Brief A
In the hurricane blog post, what did Mike put on the old cracked spout that carried rainwater into the sewers?

Excerpt
[Start]

Monday, September 6, 2010


So as is to be expected when my family moves to a place, something catastrophic happens. In this case, it was a hurricane.

Hurricane Earl was a long nosed, shriveled little bureaucrat of a hurricane. He yelled from his car, but never on the sidewalk. He wrote long winded letters to the editor that he never sent. He wasn't very impressive.

The wind and rain began in the morning, a few hours before we all woke up. We had stocked up fully on batteries and canned food and a large 20L of water. Partly because of our survivalist tendencies, and partly because Nova Scotia Power has a terrible reputation of taking a very long time to get the power back on. In preparation, Mike had fixed the evestroughs, downspouts and put engine weld on an old cracked spout that took our rainwater down into the sewers.

The rain was really only spitting, but the wind was getting stronger and stronger. We listened to the radio, as the speed of it raised incrementally. I put the baby to bed, feeling the bed shake along with the house, watching the trees bend over sideways. The power went out, and my child, my rock, my bastion in the storm, slept through the hurricane.

It waxed, and then finally waned. I went outside and sat on the park bench outside of our house. Our neighbour played his saxaphone, the strains of which floated into the eerie greenish sky, not quite mournful, but sad nonetheless, and I surveyed the damage. Trees had lost large clumps of leaves which nestled themselves against cars, some leaves were stuck flat against the side of our house. I heard the damage was worse elsewhere.

Ender fussed because he wasn't allowed outside, and I placated him with horrible preprepared toddler meals that reminded me of kitty chow. We cracked open a can of meatballs and gravy for ourselves, and ate while it was still light. After the babe fell asleep, we read by the light of our flashlights until we fell asleep from the deathly silence of a city without electricity.

After it all, I feel Nova Scotian again. And my family has been baptized by a hurricane.

[End]

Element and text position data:

[Start]

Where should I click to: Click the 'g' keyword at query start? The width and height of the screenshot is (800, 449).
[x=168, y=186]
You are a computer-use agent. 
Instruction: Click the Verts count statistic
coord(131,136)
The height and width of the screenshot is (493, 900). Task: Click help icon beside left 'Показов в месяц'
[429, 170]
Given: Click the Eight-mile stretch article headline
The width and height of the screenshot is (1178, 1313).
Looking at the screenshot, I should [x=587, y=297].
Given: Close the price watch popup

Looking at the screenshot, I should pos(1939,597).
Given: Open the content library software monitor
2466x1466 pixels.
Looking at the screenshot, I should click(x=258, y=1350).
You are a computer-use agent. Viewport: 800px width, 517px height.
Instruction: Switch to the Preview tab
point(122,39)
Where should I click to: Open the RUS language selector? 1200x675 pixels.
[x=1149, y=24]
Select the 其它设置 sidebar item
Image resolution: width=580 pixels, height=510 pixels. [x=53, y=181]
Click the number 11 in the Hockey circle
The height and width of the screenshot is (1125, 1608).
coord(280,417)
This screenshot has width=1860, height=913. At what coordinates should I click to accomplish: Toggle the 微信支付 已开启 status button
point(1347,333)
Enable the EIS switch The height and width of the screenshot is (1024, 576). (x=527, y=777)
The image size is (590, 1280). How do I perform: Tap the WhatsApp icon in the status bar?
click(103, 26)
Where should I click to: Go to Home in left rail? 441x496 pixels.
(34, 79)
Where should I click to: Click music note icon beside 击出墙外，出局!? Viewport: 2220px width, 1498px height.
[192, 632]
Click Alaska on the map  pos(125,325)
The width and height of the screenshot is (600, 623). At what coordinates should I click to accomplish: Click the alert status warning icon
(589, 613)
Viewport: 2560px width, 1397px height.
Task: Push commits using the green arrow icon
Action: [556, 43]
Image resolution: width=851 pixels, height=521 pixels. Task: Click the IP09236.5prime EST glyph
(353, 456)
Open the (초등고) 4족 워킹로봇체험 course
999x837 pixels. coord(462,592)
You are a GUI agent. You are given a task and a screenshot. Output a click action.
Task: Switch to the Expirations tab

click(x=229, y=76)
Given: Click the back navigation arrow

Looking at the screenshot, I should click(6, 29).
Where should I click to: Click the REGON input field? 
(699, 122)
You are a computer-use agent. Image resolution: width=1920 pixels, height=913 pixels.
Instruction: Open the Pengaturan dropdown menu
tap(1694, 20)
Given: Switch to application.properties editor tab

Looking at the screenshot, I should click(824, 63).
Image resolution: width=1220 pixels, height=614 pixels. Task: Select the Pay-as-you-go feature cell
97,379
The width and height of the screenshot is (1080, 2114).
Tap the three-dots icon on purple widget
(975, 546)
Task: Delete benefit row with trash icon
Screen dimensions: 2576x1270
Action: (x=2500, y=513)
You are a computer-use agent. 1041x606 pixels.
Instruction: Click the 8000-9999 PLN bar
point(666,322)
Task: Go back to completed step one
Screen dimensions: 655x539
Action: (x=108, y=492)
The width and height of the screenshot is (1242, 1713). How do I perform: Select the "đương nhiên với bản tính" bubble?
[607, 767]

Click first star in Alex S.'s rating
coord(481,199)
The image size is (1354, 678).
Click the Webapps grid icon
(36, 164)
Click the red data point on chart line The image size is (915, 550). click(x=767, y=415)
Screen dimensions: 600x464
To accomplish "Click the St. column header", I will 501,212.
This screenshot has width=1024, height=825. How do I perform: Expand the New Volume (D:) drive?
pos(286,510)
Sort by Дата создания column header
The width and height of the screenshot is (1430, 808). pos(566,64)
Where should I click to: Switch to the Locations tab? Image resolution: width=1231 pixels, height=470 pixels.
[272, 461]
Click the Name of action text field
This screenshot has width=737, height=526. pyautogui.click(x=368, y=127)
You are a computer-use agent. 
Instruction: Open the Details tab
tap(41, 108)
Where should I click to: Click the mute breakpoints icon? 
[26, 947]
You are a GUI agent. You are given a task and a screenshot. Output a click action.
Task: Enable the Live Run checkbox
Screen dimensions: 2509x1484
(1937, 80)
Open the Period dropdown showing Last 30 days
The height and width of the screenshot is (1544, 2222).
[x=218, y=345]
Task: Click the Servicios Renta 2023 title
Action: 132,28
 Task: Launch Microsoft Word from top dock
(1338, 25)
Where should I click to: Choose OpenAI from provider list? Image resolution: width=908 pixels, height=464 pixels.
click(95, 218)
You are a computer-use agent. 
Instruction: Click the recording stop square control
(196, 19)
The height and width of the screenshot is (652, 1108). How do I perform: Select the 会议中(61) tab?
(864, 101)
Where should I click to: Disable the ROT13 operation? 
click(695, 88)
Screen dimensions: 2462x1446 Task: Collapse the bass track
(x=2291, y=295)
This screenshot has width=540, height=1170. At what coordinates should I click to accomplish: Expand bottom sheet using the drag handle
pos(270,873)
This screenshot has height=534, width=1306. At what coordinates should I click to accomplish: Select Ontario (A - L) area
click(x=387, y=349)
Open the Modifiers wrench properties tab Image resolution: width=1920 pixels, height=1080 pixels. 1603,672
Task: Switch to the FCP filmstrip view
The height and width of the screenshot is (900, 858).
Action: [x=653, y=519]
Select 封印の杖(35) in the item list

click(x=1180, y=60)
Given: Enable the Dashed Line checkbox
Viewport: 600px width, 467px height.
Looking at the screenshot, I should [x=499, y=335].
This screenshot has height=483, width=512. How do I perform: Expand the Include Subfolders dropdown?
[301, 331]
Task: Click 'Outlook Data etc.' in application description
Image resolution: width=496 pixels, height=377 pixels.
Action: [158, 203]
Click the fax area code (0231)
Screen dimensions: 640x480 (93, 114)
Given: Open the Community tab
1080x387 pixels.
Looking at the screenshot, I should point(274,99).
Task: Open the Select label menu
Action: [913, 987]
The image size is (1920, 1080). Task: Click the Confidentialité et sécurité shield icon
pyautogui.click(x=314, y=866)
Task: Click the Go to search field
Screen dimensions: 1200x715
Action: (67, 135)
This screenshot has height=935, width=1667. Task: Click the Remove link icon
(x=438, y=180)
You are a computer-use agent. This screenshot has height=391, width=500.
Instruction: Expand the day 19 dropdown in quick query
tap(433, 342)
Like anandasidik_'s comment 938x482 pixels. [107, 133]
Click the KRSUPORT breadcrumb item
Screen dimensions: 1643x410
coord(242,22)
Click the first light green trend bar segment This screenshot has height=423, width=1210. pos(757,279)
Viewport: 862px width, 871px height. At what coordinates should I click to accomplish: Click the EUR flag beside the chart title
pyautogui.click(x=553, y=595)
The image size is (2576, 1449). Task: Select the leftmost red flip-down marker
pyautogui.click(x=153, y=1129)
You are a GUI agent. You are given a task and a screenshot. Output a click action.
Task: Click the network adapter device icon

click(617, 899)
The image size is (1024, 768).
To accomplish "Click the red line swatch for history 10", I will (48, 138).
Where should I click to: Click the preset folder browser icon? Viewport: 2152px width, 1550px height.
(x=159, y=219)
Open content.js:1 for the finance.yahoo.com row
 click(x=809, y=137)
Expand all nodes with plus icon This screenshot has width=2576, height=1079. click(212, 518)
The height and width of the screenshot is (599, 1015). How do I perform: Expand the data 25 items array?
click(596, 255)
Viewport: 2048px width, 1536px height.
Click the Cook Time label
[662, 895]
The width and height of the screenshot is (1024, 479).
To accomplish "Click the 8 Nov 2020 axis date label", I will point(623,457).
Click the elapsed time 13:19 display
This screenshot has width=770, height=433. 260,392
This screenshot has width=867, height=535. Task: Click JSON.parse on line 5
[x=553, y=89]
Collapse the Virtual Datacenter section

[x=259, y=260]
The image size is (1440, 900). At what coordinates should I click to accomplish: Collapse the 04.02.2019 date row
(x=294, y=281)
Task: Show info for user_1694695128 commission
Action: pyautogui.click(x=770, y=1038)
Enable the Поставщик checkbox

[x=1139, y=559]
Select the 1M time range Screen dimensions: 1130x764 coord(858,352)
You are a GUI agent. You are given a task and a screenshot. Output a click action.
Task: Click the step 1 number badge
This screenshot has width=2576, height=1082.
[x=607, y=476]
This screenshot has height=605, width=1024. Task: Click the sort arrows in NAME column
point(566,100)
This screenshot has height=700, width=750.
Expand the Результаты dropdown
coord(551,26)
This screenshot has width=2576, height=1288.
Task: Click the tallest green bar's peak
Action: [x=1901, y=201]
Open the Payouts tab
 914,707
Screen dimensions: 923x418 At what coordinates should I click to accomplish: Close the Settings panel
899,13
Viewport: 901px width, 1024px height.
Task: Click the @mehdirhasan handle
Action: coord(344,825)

[End]

Brief B
From the records, copy out the lines starting with the one that contains "The image size is (1920, 1080)." and continuing through the one that contains "coord(242,22)", with both of those lines included.

Reply A
Engine weld.

Reply B
The image size is (1920, 1080). Task: Click the Confidentialité et sécurité shield icon
pyautogui.click(x=314, y=866)
Task: Click the Go to search field
Screen dimensions: 1200x715
Action: (67, 135)
This screenshot has height=935, width=1667. Task: Click the Remove link icon
(x=438, y=180)
You are a computer-use agent. This screenshot has height=391, width=500.
Instruction: Expand the day 19 dropdown in quick query
tap(433, 342)
Like anandasidik_'s comment 938x482 pixels. [107, 133]
Click the KRSUPORT breadcrumb item
Screen dimensions: 1643x410
coord(242,22)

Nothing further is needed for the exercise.